Sehr wohl kampagnenfähig ist es dagegen für Wirtschaftsminister, uns zum Arbeiten und zur Mobilität zu zwingen. Kein Lohn soll uns zu niedrig, kein Weg zu weit sein, nur um uns ins traditionelle Erwerbsleben einzugliedern. Familie und Erwerbsarbeit: nach den Frauen scheitern nun auch die Männer immer mehr daran. Die Politik bricht sich an der Lebenswirklichkeit der Menschen. Heraus kommen gerechte SPD-Wahlergebnisse.

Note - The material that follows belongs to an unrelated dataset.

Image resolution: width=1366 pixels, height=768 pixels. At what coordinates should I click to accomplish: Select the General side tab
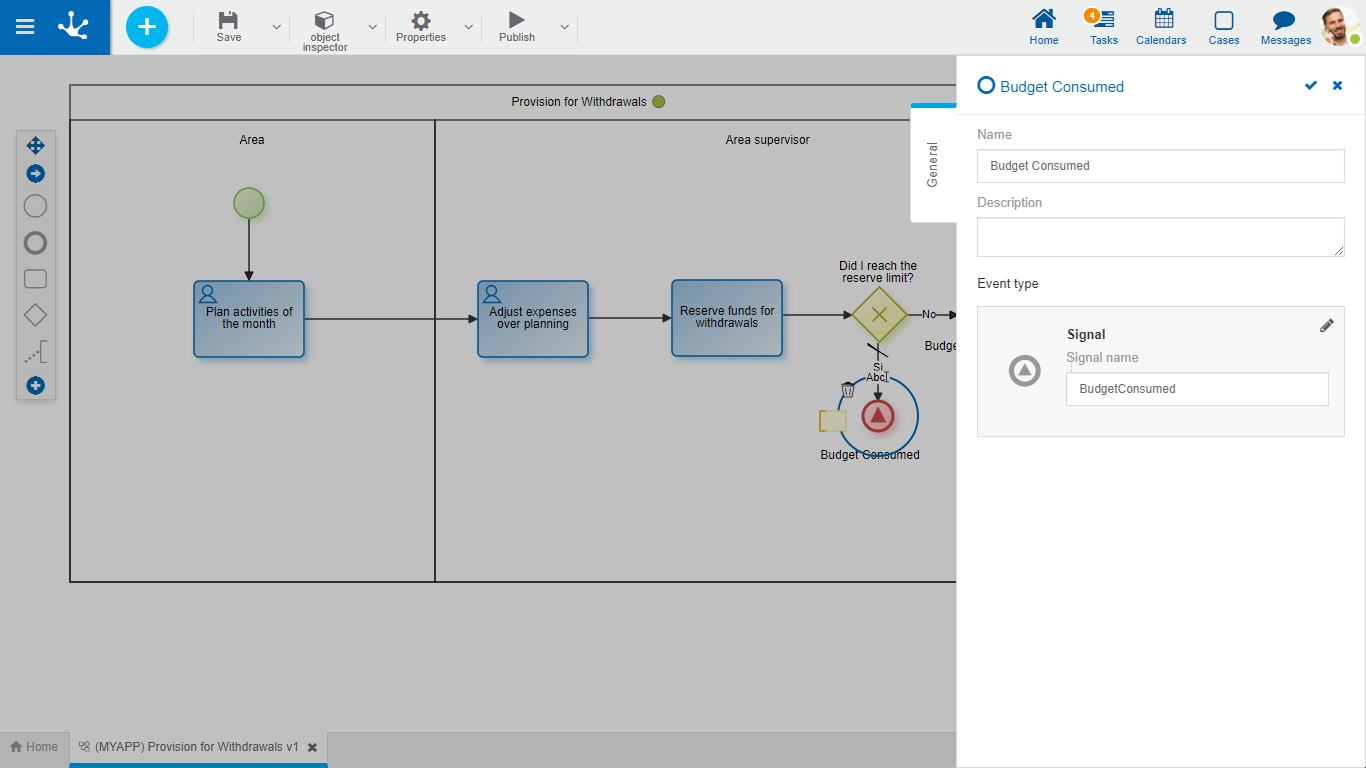click(x=933, y=164)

Mit den Mobilitätsanforderungen nehmen widersinniger Weise die Appelle zum Kindermachen zu. Nachdem es gelungen ist, das Land gegen Einwanderer und Flüchtlinge abzuschotten, steigt die Panik, dass "wir" aussterben. Doch was interessiert mich das, wenn ich tot bin? Folgerichtig sinkt die Geburtenrate, vor allem in den katholischen Ländern (Italien, Portugal), in Deutschland und in den EU-Beitrittsländern. Die Unsicherheit wächst und mit ihr das Bedürfnis nach Sicherheit, ihr einstiger Hort, die Familie wird idealisiert. Was selten ist, ist wertvoll.

Ein besonderer deutscher Clou ist nun die Zuspitzung der deutschen Reproduktionsdebatte auf die soziale Frage. Die Akademikerinnen sollen schuld sein. Während die Unterschicht und die Einwanderer immer noch mehr Kinder machen als erwünscht, also ganz so wie Afrika oder Asien, tun "es" die reichen und gebildeten Frauen immer weniger. Doch diese Kampagne ist ebenfalls zum Scheitern verurteilt. Diese Frauen wissen sich effizient zu wehren, je mehr die Umerzieher sie nerven.

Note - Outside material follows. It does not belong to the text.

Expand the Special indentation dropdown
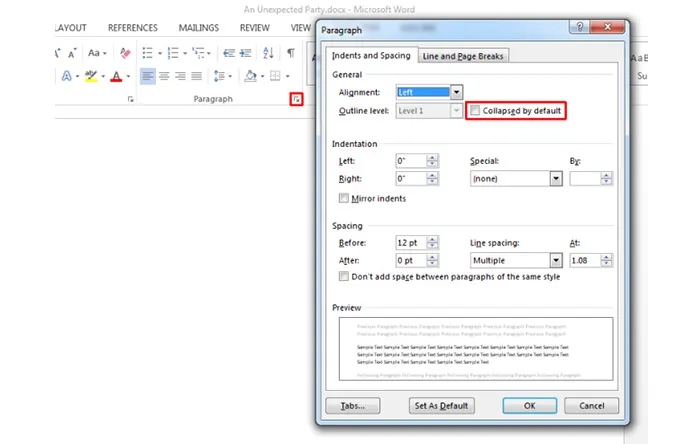The image size is (700, 444). click(555, 179)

Die Krone setzt die politische Klasse dem Ganzen auf, wenn sie mit Wahlergebnissen nicht einverstanden ist. Insofern ist Gerhard Schröders in den Medien gefeierter machiavellistischer Coup objektiv eine Kapitulation. "Liebes Volk, wenn Du falsch wählst, musst Du eben noch mal wählen." Gewonnen wird eine Wahl so nicht.